*Task to carry out:*
Within the data beneath, some lines may hold the word "agent". Give the number of those lines and nothing else.

START Record extracts

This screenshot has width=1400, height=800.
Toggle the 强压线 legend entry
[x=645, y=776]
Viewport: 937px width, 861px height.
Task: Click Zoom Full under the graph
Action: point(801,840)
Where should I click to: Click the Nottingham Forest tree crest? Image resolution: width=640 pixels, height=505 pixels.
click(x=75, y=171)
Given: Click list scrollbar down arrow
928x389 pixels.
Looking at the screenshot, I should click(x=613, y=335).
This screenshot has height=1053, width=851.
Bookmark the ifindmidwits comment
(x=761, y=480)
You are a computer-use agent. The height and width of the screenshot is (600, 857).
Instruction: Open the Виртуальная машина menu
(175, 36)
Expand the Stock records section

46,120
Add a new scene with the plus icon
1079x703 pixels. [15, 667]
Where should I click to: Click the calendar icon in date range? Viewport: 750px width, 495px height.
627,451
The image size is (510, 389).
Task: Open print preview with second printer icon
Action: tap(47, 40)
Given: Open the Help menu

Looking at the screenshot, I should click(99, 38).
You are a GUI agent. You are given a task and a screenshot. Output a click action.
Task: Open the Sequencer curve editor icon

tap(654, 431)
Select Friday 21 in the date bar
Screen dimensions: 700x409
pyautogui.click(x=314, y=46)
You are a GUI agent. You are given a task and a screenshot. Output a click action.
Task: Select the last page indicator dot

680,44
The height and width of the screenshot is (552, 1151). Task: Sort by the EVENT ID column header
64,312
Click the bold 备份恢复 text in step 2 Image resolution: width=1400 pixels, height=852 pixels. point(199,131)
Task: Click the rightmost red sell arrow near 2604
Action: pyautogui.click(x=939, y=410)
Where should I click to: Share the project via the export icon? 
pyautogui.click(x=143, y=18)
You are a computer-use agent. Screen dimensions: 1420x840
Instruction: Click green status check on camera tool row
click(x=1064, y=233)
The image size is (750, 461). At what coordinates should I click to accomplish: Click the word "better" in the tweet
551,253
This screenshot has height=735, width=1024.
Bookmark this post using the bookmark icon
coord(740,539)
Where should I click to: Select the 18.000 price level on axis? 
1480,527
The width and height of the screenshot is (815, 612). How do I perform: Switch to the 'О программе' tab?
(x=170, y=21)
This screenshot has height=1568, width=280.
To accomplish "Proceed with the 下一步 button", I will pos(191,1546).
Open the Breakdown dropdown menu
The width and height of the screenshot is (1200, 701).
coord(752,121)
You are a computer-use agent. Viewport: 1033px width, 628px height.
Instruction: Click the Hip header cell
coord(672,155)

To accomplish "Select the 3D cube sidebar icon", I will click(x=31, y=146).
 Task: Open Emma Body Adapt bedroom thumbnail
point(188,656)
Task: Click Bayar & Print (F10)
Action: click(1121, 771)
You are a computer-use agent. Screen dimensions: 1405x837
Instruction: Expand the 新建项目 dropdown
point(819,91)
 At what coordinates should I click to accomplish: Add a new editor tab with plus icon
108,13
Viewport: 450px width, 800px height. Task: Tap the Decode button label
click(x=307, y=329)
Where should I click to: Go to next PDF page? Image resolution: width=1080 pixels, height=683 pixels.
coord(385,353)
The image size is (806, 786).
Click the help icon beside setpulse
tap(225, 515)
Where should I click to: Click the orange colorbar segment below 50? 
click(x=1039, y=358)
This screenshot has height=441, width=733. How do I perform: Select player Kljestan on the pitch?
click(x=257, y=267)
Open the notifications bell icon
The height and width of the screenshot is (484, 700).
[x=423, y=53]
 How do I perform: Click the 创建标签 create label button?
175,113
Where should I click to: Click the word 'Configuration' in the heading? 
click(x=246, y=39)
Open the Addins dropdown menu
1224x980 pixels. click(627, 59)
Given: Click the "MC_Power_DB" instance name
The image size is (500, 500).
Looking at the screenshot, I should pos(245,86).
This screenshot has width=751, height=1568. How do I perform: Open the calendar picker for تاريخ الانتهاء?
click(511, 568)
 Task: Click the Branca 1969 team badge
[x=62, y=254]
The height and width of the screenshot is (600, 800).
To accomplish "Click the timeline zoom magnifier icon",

END Record extracts

*Task output:*
6